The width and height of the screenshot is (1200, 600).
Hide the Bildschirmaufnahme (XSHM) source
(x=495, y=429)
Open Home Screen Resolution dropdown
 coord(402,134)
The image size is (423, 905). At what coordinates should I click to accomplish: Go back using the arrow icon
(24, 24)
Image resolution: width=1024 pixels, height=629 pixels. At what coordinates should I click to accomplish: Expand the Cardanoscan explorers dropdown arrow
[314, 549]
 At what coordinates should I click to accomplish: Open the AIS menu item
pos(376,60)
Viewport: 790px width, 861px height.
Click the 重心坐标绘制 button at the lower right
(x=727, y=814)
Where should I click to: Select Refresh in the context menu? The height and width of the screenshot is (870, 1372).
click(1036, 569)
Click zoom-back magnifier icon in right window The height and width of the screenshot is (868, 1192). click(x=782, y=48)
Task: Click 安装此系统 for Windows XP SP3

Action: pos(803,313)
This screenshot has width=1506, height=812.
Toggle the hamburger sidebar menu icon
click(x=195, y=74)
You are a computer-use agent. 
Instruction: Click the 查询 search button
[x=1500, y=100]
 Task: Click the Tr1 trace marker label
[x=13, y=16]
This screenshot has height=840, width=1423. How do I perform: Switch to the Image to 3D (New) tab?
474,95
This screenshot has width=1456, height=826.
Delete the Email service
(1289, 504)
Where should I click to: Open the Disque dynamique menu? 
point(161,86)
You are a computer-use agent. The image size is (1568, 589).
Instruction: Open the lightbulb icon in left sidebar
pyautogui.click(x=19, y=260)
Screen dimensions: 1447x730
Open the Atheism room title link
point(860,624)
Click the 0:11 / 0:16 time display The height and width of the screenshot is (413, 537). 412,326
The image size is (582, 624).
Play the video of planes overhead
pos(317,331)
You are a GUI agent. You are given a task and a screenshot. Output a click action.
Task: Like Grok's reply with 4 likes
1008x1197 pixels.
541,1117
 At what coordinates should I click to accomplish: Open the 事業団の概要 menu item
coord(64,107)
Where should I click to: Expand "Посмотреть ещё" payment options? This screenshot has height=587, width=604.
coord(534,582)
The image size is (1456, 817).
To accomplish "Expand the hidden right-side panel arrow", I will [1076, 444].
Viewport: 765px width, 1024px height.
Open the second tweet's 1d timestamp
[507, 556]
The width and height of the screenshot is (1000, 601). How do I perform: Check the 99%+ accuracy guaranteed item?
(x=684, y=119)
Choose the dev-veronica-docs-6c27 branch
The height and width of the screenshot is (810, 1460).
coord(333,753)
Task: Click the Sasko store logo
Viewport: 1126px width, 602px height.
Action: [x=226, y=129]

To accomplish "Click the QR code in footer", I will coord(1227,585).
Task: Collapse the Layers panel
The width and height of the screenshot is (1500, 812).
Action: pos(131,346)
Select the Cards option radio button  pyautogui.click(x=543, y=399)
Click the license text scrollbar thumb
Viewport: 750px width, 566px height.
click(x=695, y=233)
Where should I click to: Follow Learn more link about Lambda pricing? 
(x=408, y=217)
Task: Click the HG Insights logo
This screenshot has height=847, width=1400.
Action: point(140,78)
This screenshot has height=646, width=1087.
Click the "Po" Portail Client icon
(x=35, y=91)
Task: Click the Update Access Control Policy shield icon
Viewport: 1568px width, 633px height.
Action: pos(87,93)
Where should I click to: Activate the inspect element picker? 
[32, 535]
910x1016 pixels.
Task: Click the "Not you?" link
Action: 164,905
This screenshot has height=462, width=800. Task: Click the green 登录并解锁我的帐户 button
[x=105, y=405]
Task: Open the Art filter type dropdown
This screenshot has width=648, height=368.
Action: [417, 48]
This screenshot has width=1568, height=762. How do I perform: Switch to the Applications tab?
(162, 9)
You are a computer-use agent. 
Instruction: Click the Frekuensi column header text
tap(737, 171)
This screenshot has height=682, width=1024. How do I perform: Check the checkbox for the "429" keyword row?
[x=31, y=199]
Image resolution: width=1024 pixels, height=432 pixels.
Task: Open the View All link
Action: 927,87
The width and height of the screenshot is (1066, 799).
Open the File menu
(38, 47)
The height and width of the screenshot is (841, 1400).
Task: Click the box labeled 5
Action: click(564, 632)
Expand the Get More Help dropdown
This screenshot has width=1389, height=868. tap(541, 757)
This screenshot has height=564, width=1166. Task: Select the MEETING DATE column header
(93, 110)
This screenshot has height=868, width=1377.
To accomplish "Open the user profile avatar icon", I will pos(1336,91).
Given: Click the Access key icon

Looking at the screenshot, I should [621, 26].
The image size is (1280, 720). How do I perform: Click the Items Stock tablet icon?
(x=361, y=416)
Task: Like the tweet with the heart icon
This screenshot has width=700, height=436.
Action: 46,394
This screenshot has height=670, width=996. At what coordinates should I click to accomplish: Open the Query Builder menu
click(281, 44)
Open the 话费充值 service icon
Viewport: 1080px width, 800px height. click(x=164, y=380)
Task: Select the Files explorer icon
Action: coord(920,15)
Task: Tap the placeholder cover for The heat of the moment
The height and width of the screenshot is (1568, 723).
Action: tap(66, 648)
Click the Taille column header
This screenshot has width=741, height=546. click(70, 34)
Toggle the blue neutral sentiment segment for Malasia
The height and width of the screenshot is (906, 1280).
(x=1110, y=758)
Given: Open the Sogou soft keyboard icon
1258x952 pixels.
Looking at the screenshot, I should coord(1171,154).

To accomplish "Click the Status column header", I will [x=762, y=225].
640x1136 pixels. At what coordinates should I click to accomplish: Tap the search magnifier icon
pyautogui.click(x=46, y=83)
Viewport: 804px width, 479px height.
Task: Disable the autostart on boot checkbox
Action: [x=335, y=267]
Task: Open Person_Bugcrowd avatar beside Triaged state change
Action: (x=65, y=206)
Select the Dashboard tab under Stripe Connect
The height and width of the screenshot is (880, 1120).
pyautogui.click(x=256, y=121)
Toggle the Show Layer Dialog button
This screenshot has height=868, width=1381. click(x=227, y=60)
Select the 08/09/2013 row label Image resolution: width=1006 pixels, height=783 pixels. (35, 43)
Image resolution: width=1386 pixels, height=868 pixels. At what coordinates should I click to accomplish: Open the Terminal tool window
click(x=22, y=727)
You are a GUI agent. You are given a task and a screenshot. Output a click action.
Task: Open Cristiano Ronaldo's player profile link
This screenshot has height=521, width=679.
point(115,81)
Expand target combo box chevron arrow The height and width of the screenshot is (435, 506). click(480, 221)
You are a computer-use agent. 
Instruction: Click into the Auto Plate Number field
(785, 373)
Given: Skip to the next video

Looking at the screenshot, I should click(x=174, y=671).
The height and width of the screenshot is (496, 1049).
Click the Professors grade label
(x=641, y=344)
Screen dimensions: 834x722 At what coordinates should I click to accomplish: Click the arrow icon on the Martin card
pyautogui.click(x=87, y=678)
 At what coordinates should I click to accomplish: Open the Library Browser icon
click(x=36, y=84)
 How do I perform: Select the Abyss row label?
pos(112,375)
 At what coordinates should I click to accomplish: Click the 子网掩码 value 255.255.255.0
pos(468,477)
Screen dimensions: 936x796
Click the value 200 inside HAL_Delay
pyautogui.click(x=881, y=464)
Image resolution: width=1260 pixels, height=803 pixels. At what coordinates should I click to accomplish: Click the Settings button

++++++

## DIRECTIVE
Could you edit the entries from the line with "will [x=762, y=225]." up to and including the line with "click(x=22, y=727)" so that "Show Layer Dialog" becomes "Show Channel Dialog" and nothing else changes? Return only those lines.

## FINISHED EXERCISE
To accomplish "Click the Status column header", I will [x=762, y=225].
640x1136 pixels. At what coordinates should I click to accomplish: Tap the search magnifier icon
pyautogui.click(x=46, y=83)
Viewport: 804px width, 479px height.
Task: Disable the autostart on boot checkbox
Action: [x=335, y=267]
Task: Open Person_Bugcrowd avatar beside Triaged state change
Action: (x=65, y=206)
Select the Dashboard tab under Stripe Connect
The height and width of the screenshot is (880, 1120).
pyautogui.click(x=256, y=121)
Toggle the Show Channel Dialog button
This screenshot has height=868, width=1381. click(x=227, y=60)
Select the 08/09/2013 row label Image resolution: width=1006 pixels, height=783 pixels. (35, 43)
Image resolution: width=1386 pixels, height=868 pixels. At what coordinates should I click to accomplish: Open the Terminal tool window
click(x=22, y=727)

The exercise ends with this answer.